「スパイアクションとしても、ラブロマンとしてもイマイチ。演技は良いのだが。」シャンハイ 流山の小地蔵さんの映画レビュー(感想・評価)
スパイアクションとしても、ラブロマンとしてもイマイチ。演技は良いのだが。
抗日レジスタンスがメインになっていてむやみに中国人を殺戮する日本軍のあくどさが際立つ印象の作品となっていました。なかでも、劇中で抗日ゲリラが語る言葉に、南京のように上海も虐殺されると断定している台詞が出てきます。そういう点で、本作は日本を戦争か外国として断罪する国策作品ということができます。こういう作品が量産されることで、中国ばかりかアジア全体に、いつまで経っても日本の戦争犯罪が断罪されることになりかねないでしょう。本当に南京市民を虐殺したのなら、謙虚に反省すべきでしょうが、やってもいないことを決めつけられて断罪されるのは、日本人として許しがたいところです。
当初渡辺謙は、本作への出演を断るつもりでした。そのためか、演出側は、渡辺の演じたタナカの最期を封じ、蛇足ように復活してくるシーンを付け足しました。まるで主役におもねるのが見え見えなエンドシーンだったのです。それを含めて、やはり出るべきではなかったと思います。
物語の舞台は、日本軍による米ハワイ真珠湾攻撃直前の1941年の中国・上海。最近の中国の歴史ものは、セットのリアルティと規模が凄いのです。上海の街。妖しいまでのきらめき、むせ返るような空気感。国際色豊かな人々…。本作でも当時のままの市街地が再現されています。しかも、『孫文の義士団』同様に、奥の奥の込み入った路地まで丁寧にセットされているのです。セットはロンドンとタイで撮られたそうですが、実際に戦前の上海という街はこうだったのだろうと思わせる雰囲気が漂ってきます。これにアジアの名だたる名優が、力演するわけですから、雰囲気としては申し分のない仕上がりでした。加えて、当時の上海は、日本や欧米列強などさまざまな勢力が入り乱れて活気に満ち、各国の情報機関が激しい情報戦争を展開することで「魔都」と呼ばれていました。映画の舞台としてはミステリアスな意趣に包まれてうってつけの舞台といえるでしょう。

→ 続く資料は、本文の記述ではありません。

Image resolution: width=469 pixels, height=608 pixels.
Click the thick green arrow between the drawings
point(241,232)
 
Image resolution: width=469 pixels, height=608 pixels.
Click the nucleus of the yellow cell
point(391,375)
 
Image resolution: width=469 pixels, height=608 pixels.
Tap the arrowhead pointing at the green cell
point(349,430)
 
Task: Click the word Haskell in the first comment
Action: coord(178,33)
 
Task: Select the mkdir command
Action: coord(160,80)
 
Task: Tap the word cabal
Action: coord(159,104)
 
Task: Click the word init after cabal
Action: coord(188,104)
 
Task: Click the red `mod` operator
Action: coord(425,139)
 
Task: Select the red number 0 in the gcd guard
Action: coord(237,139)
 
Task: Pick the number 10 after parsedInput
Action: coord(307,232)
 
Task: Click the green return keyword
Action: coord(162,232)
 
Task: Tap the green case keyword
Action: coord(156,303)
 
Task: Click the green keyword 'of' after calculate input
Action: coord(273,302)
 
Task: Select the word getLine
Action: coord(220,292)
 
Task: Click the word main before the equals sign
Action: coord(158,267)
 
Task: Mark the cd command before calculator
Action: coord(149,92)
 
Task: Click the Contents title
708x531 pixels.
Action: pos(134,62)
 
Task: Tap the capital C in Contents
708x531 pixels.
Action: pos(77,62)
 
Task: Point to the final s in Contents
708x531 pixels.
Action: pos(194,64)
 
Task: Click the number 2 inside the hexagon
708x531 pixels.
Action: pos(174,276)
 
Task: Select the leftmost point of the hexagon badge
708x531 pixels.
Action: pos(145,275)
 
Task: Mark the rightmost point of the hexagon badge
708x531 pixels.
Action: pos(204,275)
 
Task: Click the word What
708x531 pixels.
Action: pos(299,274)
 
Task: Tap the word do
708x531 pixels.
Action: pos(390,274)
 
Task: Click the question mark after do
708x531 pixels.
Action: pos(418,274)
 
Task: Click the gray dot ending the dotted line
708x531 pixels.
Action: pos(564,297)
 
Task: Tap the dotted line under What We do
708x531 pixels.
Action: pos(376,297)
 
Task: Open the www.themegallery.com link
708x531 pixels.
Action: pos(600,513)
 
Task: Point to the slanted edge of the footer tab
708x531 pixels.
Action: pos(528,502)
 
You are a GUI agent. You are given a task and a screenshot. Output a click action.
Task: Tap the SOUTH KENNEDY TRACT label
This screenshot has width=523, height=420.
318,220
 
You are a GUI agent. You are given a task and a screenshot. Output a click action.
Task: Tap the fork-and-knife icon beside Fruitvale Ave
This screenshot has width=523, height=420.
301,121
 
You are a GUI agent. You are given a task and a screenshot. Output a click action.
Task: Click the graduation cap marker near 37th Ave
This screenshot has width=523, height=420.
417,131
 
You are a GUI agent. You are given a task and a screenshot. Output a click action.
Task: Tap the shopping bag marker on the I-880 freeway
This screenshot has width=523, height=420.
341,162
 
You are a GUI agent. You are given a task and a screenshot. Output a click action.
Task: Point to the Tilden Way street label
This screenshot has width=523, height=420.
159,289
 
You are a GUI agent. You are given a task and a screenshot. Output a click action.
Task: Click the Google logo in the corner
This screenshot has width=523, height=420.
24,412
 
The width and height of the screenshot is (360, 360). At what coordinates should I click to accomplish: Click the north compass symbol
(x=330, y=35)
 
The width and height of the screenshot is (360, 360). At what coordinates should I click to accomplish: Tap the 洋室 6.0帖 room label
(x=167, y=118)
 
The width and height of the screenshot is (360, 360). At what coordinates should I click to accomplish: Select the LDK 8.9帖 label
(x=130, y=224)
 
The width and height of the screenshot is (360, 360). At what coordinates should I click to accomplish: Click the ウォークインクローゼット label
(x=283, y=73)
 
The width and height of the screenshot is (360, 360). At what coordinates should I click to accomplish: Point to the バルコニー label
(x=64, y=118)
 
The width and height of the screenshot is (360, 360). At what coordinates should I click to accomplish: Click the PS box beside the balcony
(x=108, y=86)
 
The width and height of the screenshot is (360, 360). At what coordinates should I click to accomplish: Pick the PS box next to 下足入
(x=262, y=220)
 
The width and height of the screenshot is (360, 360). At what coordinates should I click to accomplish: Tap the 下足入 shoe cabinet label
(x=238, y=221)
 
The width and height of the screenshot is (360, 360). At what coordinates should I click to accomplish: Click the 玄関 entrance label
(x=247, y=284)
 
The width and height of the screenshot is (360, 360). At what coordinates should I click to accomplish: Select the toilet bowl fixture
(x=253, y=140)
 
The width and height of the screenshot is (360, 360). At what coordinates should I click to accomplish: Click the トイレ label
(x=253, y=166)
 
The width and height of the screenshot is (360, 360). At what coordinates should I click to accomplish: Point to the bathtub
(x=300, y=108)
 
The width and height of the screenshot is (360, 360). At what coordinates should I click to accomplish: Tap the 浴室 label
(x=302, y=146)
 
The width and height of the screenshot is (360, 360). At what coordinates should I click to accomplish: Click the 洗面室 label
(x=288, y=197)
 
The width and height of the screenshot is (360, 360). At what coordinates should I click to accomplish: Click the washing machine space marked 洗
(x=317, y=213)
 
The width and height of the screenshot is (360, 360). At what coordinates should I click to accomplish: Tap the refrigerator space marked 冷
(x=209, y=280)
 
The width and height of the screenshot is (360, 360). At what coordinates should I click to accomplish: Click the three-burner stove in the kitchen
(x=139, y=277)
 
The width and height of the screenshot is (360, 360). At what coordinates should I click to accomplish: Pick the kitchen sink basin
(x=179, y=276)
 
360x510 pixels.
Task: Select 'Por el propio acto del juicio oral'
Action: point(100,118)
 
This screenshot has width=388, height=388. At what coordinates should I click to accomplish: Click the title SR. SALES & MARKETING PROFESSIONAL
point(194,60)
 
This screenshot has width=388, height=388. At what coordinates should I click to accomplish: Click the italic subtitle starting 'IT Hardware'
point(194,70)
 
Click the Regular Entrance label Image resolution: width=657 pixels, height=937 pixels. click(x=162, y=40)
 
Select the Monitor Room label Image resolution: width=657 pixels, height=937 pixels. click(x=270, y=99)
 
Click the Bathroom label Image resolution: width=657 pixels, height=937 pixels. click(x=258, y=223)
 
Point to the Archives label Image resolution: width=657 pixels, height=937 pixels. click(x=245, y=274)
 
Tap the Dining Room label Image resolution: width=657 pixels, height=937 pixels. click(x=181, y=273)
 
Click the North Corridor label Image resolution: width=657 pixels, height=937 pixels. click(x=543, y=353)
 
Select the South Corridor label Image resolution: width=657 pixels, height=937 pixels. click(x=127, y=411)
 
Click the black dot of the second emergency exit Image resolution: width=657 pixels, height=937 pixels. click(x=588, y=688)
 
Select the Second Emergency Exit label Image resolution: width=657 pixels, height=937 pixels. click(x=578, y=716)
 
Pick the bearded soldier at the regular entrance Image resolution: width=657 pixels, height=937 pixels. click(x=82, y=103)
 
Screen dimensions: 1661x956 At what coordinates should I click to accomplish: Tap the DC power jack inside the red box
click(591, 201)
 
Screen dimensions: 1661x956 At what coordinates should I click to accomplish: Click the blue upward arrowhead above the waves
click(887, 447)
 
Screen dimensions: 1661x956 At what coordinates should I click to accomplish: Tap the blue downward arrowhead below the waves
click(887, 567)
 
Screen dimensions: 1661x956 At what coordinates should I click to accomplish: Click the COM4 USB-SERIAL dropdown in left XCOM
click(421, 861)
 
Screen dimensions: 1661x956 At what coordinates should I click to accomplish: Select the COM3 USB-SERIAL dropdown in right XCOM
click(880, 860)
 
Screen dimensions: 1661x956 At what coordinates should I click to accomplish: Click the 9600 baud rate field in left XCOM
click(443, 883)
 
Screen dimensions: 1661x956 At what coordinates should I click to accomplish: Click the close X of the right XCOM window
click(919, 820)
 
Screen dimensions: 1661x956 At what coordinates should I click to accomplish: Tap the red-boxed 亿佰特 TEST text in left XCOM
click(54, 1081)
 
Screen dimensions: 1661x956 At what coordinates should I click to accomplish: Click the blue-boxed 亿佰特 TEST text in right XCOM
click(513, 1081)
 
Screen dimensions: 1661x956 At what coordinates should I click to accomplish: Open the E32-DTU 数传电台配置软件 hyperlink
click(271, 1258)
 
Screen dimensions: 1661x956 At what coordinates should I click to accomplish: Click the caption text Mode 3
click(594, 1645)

冒頭米国諜報員コナーが何者にか忙殺されます。同僚で親友であった情報員ソームズは現地に赴任し、友の真相を知ろうと調査に乗り出します。
作品の宣伝では、スパイアクションとしてPRしていますが、スリリングな描写は少なく、関係者への事情聴取に明け暮れるは、刑事ものかと見まごう乗り。まるで犯人捜しのサスペンスの前振りのようで、いささか眠くなりました。
途中に、ソームズが日本軍の軍事機密を奪おうとドイツ将校の夫人と接近して、情報を撮影したり、逆に抗日ゲリラが情報網を屈指して、日本人将校を暗殺したり、緊迫する場面はあるのですが、イマイチ盛り上がりません。
なかでも不満なのが、ハワイ真珠湾攻撃の機密情報がクライマックスになっていないことです。コナーの殺害を調べていたソームスは事件の黒幕にタナカが関与していることを突き止めます。そして、コナーが調べていたのが日本艦隊の所在であり、上海の港に停泊していた空母「加賀」、忽然といなくなったこを突き止めたことが殺害の理由だったようなのです。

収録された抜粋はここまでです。